▶ Work task:
Each entry listed below should be reproduced word for word.

BEGIN Records for processing

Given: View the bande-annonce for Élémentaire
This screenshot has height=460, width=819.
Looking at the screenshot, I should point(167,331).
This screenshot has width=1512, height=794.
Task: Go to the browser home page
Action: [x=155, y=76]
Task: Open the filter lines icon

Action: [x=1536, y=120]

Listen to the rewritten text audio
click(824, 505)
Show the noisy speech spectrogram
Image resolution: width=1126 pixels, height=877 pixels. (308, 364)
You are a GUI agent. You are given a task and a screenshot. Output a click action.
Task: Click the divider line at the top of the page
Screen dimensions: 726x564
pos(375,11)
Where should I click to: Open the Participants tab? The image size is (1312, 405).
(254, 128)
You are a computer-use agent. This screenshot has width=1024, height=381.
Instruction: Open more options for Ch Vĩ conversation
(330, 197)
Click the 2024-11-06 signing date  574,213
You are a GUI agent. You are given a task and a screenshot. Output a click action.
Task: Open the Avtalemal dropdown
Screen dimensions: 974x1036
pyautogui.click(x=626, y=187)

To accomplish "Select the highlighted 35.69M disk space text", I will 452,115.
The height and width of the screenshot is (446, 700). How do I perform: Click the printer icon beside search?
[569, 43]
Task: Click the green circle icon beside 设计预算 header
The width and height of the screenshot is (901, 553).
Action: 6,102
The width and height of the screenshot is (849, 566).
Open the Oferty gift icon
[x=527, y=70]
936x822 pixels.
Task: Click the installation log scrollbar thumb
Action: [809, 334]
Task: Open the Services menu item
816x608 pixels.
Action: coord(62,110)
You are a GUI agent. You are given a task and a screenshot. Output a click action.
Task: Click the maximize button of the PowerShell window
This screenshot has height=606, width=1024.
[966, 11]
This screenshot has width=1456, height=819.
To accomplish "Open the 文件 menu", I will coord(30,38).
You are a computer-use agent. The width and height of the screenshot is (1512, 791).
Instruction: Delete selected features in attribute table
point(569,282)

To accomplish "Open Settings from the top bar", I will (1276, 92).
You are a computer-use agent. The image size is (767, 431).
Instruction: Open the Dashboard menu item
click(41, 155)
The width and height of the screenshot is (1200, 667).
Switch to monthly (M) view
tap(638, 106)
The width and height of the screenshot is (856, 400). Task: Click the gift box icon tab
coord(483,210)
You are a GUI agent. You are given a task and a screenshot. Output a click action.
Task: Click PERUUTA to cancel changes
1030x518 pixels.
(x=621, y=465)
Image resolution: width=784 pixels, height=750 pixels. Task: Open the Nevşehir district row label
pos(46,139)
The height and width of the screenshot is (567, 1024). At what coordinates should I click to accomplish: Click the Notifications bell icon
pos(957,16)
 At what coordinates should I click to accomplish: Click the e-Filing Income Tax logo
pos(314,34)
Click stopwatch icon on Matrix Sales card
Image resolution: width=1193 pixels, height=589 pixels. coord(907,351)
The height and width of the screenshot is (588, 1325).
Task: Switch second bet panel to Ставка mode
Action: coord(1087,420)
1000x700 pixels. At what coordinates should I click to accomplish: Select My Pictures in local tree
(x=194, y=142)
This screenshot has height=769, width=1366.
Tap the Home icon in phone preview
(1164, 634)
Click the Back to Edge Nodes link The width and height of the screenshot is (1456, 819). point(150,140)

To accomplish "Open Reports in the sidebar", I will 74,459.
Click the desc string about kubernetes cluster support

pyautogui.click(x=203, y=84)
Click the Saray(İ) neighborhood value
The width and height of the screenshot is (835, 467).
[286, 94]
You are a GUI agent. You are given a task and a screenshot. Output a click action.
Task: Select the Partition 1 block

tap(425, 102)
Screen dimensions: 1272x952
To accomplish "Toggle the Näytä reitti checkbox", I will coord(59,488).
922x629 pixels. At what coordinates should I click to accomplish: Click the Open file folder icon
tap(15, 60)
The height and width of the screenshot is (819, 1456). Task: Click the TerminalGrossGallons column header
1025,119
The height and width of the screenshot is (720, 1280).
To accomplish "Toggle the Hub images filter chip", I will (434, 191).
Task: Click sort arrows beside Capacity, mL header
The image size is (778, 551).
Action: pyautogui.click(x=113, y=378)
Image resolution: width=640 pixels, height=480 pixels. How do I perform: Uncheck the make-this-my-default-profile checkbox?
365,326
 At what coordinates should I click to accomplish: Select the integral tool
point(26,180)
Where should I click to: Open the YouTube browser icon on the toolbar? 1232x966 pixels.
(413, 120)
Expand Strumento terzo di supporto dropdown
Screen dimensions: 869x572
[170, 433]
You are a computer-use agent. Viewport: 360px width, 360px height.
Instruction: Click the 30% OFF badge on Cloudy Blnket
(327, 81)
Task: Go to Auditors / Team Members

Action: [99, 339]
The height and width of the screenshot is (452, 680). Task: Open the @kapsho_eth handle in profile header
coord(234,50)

END Records for processing

▶ Problem solution:
Given: View the bande-annonce for Élémentaire
This screenshot has height=460, width=819.
Looking at the screenshot, I should point(167,331).
This screenshot has width=1512, height=794.
Task: Go to the browser home page
Action: [x=155, y=76]
Task: Open the filter lines icon

Action: [x=1536, y=120]

Listen to the rewritten text audio
click(824, 505)
Show the noisy speech spectrogram
Image resolution: width=1126 pixels, height=877 pixels. (308, 364)
You are a GUI agent. You are given a task and a screenshot. Output a click action.
Task: Click the divider line at the top of the page
Screen dimensions: 726x564
pos(375,11)
Where should I click to: Open the Participants tab? The image size is (1312, 405).
(254, 128)
You are a computer-use agent. This screenshot has width=1024, height=381.
Instruction: Open more options for Ch Vĩ conversation
(330, 197)
Click the 2024-11-06 signing date  574,213
You are a GUI agent. You are given a task and a screenshot. Output a click action.
Task: Open the Avtalemal dropdown
Screen dimensions: 974x1036
pyautogui.click(x=626, y=187)

To accomplish "Select the highlighted 35.69M disk space text", I will 452,115.
The height and width of the screenshot is (446, 700). How do I perform: Click the printer icon beside search?
[569, 43]
Task: Click the green circle icon beside 设计预算 header
The width and height of the screenshot is (901, 553).
Action: 6,102
The width and height of the screenshot is (849, 566).
Open the Oferty gift icon
[x=527, y=70]
936x822 pixels.
Task: Click the installation log scrollbar thumb
Action: [809, 334]
Task: Open the Services menu item
816x608 pixels.
Action: coord(62,110)
You are a GUI agent. You are given a task and a screenshot. Output a click action.
Task: Click the maximize button of the PowerShell window
This screenshot has height=606, width=1024.
[966, 11]
This screenshot has width=1456, height=819.
To accomplish "Open the 文件 menu", I will coord(30,38).
You are a computer-use agent. The width and height of the screenshot is (1512, 791).
Instruction: Delete selected features in attribute table
point(569,282)

To accomplish "Open Settings from the top bar", I will (1276, 92).
You are a computer-use agent. The image size is (767, 431).
Instruction: Open the Dashboard menu item
click(41, 155)
The width and height of the screenshot is (1200, 667).
Switch to monthly (M) view
tap(638, 106)
The width and height of the screenshot is (856, 400). Task: Click the gift box icon tab
coord(483,210)
You are a GUI agent. You are given a task and a screenshot. Output a click action.
Task: Click PERUUTA to cancel changes
1030x518 pixels.
(x=621, y=465)
Image resolution: width=784 pixels, height=750 pixels. Task: Open the Nevşehir district row label
pos(46,139)
The height and width of the screenshot is (567, 1024). At what coordinates should I click to accomplish: Click the Notifications bell icon
pos(957,16)
 At what coordinates should I click to accomplish: Click the e-Filing Income Tax logo
pos(314,34)
Click stopwatch icon on Matrix Sales card
Image resolution: width=1193 pixels, height=589 pixels. coord(907,351)
The height and width of the screenshot is (588, 1325).
Task: Switch second bet panel to Ставка mode
Action: coord(1087,420)
1000x700 pixels. At what coordinates should I click to accomplish: Select My Pictures in local tree
(x=194, y=142)
This screenshot has height=769, width=1366.
Tap the Home icon in phone preview
(1164, 634)
Click the Back to Edge Nodes link The width and height of the screenshot is (1456, 819). point(150,140)

To accomplish "Open Reports in the sidebar", I will 74,459.
Click the desc string about kubernetes cluster support

pyautogui.click(x=203, y=84)
Click the Saray(İ) neighborhood value
The width and height of the screenshot is (835, 467).
[286, 94]
You are a GUI agent. You are given a task and a screenshot. Output a click action.
Task: Select the Partition 1 block

tap(425, 102)
Screen dimensions: 1272x952
To accomplish "Toggle the Näytä reitti checkbox", I will coord(59,488).
922x629 pixels. At what coordinates should I click to accomplish: Click the Open file folder icon
tap(15, 60)
The height and width of the screenshot is (819, 1456). Task: Click the TerminalGrossGallons column header
1025,119
The height and width of the screenshot is (720, 1280).
To accomplish "Toggle the Hub images filter chip", I will (434, 191).
Task: Click sort arrows beside Capacity, mL header
The image size is (778, 551).
Action: pyautogui.click(x=113, y=378)
Image resolution: width=640 pixels, height=480 pixels. How do I perform: Uncheck the make-this-my-default-profile checkbox?
365,326
 At what coordinates should I click to accomplish: Select the integral tool
point(26,180)
Where should I click to: Open the YouTube browser icon on the toolbar? 1232x966 pixels.
(413, 120)
Expand Strumento terzo di supporto dropdown
Screen dimensions: 869x572
[170, 433]
You are a computer-use agent. Viewport: 360px width, 360px height.
Instruction: Click the 30% OFF badge on Cloudy Blnket
(327, 81)
Task: Go to Auditors / Team Members

Action: [99, 339]
The height and width of the screenshot is (452, 680). Task: Open the @kapsho_eth handle in profile header
coord(234,50)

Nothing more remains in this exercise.